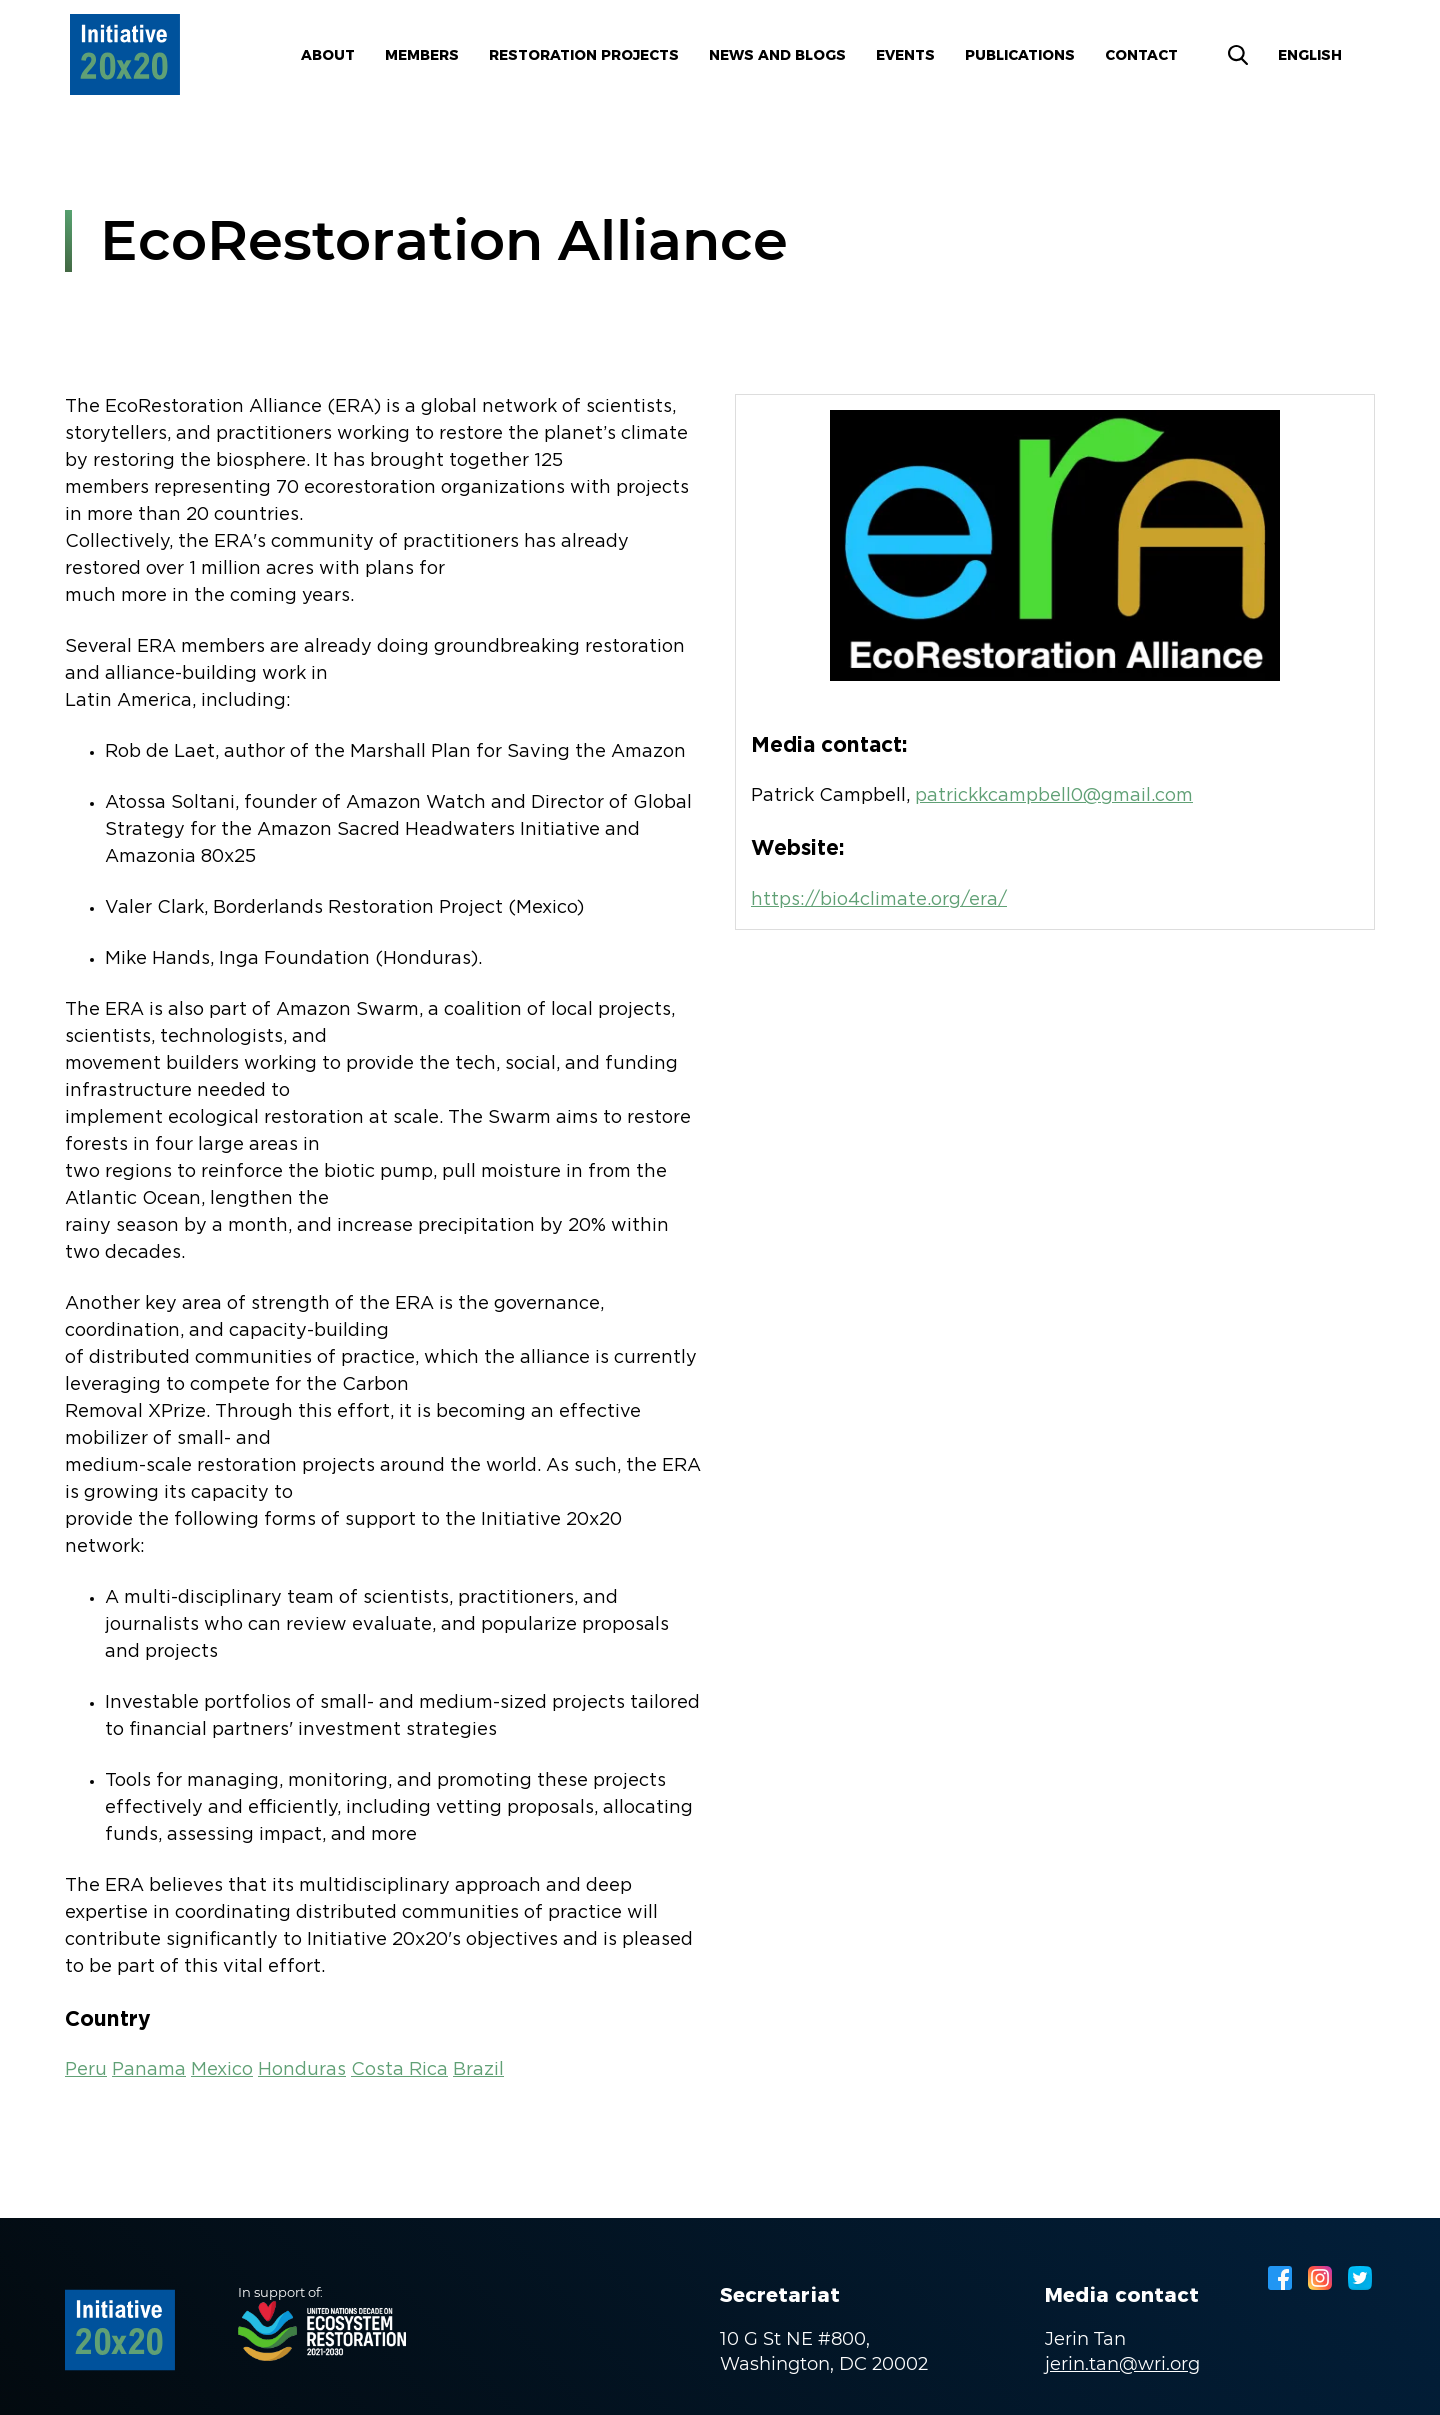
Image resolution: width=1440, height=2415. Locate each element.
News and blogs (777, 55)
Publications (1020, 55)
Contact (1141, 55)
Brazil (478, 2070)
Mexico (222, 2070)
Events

□ □ □ □ □ □ □

§ **Written task**
Reproduce every one of the rows above word for word, leaving out the pictures.

§ **Problem solution**
Image resolution: width=1440, height=2415. Locate each element.
News and blogs (777, 55)
Publications (1020, 55)
Contact (1141, 55)
Brazil (478, 2070)
Mexico (222, 2070)
Events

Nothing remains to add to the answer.